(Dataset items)

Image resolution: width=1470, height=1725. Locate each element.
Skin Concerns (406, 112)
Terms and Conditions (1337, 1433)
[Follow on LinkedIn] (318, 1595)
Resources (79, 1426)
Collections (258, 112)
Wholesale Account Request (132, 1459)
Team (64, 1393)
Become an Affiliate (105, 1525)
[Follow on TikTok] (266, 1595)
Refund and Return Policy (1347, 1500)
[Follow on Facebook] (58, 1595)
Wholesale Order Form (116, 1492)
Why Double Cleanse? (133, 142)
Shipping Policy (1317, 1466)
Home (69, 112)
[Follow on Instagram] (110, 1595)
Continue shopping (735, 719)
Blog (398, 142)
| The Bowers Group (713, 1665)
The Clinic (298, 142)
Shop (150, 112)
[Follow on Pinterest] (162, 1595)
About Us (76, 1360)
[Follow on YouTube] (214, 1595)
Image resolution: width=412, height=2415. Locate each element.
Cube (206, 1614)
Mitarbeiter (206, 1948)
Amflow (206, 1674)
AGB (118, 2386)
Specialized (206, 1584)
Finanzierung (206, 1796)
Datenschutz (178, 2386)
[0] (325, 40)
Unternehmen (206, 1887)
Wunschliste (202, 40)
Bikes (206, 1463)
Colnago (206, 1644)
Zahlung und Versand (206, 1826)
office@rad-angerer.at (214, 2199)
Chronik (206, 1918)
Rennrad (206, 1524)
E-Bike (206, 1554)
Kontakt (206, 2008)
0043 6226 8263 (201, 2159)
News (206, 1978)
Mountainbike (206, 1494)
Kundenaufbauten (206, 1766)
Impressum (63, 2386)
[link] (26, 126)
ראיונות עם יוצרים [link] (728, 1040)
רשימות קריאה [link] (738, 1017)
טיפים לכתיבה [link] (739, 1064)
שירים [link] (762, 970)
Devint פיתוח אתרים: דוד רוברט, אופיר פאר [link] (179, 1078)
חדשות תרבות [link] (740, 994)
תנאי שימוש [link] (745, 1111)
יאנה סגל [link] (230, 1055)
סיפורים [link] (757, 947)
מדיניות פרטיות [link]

**WHAT IS EXPECTED**
Could the data above be set down exactly, in full?

**REPLY**
Image resolution: width=1470, height=1725. Locate each element.
Skin Concerns (406, 112)
Terms and Conditions (1337, 1433)
[Follow on LinkedIn] (318, 1595)
Resources (79, 1426)
Collections (258, 112)
Wholesale Account Request (132, 1459)
Team (64, 1393)
Become an Affiliate (105, 1525)
[Follow on TikTok] (266, 1595)
Refund and Return Policy (1347, 1500)
[Follow on Facebook] (58, 1595)
Wholesale Order Form (116, 1492)
Why Double Cleanse? (133, 142)
Shipping Policy (1317, 1466)
Home (69, 112)
[Follow on Instagram] (110, 1595)
Continue shopping (735, 719)
Blog (398, 142)
| The Bowers Group (713, 1665)
The Clinic (298, 142)
Shop (150, 112)
[Follow on Pinterest] (162, 1595)
About Us (76, 1360)
[Follow on YouTube] (214, 1595)
Image resolution: width=412, height=2415. Locate each element.
Cube (206, 1614)
Mitarbeiter (206, 1948)
Amflow (206, 1674)
AGB (118, 2386)
Specialized (206, 1584)
Finanzierung (206, 1796)
Datenschutz (178, 2386)
[0] (325, 40)
Unternehmen (206, 1887)
Wunschliste (202, 40)
Bikes (206, 1463)
Colnago (206, 1644)
Zahlung und Versand (206, 1826)
office@rad-angerer.at (214, 2199)
Chronik (206, 1918)
Rennrad (206, 1524)
E-Bike (206, 1554)
Kontakt (206, 2008)
0043 6226 8263 (201, 2159)
News (206, 1978)
Mountainbike (206, 1494)
Kundenaufbauten (206, 1766)
Impressum (63, 2386)
[link] (26, 126)
ראיונות עם יוצרים [link] (728, 1040)
רשימות קריאה [link] (738, 1017)
טיפים לכתיבה [link] (739, 1064)
שירים [link] (762, 970)
Devint פיתוח אתרים: דוד רוברט, אופיר פאר [link] (179, 1078)
חדשות תרבות [link] (740, 994)
תנאי שימוש [link] (745, 1111)
יאנה סגל [link] (230, 1055)
סיפורים [link] (757, 947)
מדיניות פרטיות [link]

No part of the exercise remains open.